== Directions ==
Repeat everything from the line containing "This screenshot has height=367, width=900." down to the line containing "pos(35,982)", keeping both of those lines.

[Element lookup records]
Begin

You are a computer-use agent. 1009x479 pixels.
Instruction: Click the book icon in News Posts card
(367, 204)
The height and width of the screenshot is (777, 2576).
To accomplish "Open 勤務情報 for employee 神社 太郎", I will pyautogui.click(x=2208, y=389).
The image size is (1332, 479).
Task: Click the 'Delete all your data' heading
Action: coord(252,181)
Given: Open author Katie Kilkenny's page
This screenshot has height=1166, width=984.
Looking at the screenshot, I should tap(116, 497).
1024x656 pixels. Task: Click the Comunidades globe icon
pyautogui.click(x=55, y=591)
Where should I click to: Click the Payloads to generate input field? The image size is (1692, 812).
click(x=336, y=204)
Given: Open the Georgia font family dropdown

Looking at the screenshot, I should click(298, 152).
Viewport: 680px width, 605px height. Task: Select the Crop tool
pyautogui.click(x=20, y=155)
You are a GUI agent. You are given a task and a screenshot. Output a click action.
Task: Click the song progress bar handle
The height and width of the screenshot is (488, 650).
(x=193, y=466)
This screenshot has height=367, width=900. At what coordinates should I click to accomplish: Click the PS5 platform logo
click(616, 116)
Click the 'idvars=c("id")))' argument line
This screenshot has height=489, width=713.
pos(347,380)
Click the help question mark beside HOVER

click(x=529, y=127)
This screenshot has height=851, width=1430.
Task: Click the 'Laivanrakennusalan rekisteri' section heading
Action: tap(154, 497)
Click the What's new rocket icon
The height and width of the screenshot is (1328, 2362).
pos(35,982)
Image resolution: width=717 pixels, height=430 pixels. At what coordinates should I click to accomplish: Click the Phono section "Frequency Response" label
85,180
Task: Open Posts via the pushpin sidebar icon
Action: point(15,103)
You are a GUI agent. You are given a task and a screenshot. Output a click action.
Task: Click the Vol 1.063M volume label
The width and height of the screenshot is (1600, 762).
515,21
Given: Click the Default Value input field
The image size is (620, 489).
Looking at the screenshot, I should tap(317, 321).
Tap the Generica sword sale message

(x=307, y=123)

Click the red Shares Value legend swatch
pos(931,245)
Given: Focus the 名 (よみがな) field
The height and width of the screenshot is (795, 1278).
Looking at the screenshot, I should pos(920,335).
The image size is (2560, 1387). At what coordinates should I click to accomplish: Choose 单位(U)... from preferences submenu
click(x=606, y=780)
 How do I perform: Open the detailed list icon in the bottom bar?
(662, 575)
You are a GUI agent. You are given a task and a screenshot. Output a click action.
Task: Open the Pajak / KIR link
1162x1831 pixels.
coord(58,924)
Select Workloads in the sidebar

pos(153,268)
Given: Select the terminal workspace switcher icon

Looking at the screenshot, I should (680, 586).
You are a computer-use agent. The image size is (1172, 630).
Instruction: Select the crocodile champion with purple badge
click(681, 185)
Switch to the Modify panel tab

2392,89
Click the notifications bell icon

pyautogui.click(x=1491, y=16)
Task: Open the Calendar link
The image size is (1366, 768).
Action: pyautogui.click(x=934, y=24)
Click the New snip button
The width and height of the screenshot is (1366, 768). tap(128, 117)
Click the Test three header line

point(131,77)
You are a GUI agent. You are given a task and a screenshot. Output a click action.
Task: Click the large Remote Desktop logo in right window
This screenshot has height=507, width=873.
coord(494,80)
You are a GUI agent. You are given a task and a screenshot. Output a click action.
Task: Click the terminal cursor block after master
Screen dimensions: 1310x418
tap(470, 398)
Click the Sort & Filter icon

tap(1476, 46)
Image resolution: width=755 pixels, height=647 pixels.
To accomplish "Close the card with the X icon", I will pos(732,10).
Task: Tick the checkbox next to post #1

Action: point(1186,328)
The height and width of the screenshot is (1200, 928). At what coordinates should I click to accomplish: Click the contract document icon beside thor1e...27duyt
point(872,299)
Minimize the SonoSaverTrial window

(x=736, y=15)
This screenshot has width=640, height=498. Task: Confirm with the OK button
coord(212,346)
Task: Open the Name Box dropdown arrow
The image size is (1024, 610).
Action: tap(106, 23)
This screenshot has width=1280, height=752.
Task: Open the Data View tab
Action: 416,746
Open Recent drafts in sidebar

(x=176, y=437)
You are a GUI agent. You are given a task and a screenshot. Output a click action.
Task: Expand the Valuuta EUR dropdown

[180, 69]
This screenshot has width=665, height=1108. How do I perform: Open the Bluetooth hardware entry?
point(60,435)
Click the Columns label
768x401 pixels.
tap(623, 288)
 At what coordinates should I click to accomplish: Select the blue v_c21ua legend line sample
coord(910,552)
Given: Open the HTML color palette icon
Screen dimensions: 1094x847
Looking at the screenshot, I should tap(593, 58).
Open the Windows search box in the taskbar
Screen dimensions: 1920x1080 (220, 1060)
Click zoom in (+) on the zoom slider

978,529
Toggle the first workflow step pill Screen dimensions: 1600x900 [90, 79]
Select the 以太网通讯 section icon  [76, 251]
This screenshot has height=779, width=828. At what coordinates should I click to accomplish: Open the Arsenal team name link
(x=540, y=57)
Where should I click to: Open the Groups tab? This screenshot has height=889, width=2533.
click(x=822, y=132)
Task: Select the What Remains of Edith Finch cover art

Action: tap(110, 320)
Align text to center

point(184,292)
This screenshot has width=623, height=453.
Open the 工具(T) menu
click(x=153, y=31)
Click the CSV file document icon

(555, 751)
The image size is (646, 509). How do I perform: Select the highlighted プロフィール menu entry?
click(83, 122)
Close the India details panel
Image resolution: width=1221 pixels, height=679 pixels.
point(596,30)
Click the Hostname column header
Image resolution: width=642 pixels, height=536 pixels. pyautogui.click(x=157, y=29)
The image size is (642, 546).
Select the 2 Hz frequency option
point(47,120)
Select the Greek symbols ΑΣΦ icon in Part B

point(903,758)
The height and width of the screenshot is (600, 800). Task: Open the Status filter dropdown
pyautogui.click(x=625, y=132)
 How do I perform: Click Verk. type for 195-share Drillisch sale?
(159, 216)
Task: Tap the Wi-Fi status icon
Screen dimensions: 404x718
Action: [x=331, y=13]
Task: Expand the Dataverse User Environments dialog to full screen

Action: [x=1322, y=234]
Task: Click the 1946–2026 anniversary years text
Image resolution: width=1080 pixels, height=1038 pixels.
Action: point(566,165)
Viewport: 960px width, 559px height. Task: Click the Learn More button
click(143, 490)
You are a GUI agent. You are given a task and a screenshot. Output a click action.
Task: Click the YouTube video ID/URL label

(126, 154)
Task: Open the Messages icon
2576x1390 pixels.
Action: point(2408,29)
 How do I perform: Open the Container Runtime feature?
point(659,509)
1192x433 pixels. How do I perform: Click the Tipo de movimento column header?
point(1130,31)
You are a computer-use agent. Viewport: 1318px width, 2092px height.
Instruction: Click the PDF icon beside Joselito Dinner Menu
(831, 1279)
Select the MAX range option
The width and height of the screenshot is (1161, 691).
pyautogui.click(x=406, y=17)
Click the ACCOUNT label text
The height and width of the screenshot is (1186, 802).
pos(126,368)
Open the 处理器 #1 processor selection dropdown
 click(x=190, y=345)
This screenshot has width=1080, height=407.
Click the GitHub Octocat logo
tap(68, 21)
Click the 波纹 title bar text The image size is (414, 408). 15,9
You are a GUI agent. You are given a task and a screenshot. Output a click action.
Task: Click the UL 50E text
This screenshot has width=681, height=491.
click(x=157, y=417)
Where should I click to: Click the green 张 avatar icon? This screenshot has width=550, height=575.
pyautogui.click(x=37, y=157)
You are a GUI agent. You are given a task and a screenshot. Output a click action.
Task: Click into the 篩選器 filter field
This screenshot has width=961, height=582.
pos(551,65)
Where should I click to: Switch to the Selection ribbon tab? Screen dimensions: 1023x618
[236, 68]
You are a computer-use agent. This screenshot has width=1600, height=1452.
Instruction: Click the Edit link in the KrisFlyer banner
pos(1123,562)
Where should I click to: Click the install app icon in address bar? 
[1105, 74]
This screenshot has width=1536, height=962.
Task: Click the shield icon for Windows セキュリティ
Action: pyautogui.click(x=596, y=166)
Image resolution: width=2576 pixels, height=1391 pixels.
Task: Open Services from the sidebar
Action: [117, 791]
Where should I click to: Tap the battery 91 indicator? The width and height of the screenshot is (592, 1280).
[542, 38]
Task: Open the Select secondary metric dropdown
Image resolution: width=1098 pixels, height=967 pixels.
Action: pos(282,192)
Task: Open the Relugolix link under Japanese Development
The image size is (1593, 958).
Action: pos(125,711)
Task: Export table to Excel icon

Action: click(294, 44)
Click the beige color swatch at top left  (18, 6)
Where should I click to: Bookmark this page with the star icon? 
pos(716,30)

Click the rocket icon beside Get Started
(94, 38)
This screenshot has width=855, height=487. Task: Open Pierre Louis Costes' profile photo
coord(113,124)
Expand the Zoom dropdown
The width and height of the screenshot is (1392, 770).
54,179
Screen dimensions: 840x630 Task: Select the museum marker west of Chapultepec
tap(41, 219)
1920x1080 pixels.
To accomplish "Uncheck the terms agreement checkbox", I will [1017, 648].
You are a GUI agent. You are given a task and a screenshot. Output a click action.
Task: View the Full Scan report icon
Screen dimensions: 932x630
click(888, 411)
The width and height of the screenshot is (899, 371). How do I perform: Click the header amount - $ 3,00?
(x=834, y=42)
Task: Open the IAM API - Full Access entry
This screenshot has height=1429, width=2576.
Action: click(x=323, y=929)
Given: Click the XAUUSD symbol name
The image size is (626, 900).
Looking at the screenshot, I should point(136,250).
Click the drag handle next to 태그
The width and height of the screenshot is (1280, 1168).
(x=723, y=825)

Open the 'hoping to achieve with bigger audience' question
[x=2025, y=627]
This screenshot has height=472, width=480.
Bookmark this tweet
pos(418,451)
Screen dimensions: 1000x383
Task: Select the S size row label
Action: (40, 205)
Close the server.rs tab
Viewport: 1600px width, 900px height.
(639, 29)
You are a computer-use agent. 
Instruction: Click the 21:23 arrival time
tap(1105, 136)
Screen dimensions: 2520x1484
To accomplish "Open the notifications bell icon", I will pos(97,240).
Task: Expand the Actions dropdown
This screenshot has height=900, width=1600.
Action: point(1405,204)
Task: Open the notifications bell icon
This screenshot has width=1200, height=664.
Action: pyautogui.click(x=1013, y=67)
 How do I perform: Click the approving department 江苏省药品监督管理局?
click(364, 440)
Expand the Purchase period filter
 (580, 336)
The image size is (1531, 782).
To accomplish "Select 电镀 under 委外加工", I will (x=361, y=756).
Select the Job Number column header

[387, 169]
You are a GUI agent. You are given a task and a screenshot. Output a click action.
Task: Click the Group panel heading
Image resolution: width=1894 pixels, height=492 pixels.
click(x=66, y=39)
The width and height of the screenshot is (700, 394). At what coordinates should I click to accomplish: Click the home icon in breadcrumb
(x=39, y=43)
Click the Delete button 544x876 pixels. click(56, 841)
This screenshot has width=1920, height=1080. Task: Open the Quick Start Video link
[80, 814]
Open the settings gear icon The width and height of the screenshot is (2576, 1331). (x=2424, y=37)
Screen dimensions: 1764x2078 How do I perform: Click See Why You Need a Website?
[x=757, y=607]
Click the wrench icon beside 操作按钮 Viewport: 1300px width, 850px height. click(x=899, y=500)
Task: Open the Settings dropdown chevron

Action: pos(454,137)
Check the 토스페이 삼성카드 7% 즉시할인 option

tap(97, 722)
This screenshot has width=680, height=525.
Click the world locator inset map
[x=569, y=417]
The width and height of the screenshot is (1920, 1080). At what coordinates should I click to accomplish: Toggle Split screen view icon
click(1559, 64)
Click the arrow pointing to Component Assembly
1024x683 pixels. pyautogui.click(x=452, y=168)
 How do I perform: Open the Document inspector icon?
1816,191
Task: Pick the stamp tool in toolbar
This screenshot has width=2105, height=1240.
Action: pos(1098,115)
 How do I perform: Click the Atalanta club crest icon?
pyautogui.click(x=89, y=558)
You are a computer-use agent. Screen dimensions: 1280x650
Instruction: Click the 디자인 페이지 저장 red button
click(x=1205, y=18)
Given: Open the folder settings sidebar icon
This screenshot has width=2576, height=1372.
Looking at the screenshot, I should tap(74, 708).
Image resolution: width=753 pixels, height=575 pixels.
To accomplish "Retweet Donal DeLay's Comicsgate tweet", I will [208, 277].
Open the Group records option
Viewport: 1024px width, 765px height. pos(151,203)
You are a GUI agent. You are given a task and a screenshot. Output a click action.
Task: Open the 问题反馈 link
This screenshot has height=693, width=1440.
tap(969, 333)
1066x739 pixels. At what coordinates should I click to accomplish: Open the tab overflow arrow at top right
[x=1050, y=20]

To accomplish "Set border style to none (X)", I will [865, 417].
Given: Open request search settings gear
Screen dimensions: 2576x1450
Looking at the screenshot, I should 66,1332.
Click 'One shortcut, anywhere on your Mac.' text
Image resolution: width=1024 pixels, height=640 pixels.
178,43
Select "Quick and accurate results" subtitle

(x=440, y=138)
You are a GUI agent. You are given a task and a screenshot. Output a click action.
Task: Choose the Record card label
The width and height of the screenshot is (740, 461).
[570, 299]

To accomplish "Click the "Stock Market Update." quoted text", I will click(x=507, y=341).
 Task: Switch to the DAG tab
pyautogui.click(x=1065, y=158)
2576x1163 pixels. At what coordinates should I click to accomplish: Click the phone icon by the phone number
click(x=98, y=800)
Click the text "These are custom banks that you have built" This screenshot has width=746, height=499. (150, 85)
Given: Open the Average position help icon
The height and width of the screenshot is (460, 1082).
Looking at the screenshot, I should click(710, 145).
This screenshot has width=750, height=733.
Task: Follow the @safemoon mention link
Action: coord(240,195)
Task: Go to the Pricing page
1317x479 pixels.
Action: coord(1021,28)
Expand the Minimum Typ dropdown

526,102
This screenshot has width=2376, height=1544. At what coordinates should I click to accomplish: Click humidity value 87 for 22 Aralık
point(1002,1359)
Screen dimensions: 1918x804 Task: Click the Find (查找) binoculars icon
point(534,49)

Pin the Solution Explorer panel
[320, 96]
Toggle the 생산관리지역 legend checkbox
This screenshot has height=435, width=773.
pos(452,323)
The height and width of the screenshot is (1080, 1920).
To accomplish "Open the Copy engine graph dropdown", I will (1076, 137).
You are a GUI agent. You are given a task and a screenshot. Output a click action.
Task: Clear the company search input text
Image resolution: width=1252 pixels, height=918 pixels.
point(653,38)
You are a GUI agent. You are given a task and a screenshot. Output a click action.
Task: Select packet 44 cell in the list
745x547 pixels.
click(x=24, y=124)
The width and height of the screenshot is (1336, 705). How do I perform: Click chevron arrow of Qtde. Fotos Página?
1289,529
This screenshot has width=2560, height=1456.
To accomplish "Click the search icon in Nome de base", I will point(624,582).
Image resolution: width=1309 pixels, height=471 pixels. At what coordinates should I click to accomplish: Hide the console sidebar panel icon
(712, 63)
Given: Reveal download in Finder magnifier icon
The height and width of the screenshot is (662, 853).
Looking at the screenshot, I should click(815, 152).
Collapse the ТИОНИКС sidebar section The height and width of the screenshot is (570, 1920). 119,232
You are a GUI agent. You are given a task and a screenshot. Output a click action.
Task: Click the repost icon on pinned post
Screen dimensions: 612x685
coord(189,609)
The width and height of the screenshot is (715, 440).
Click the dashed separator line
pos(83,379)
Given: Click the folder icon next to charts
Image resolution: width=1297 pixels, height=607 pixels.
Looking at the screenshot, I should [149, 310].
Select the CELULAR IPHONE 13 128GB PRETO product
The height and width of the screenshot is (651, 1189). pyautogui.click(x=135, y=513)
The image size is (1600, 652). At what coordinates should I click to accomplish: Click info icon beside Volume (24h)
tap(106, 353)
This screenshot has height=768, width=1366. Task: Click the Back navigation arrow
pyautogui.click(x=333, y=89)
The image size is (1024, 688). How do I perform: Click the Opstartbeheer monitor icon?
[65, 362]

End

== Written response ==
This screenshot has height=367, width=900. At what coordinates should I click to accomplish: Click the PS5 platform logo
click(616, 116)
Click the 'idvars=c("id")))' argument line
This screenshot has height=489, width=713.
pos(347,380)
Click the help question mark beside HOVER

click(x=529, y=127)
This screenshot has height=851, width=1430.
Task: Click the 'Laivanrakennusalan rekisteri' section heading
Action: tap(154, 497)
Click the What's new rocket icon
The height and width of the screenshot is (1328, 2362).
pos(35,982)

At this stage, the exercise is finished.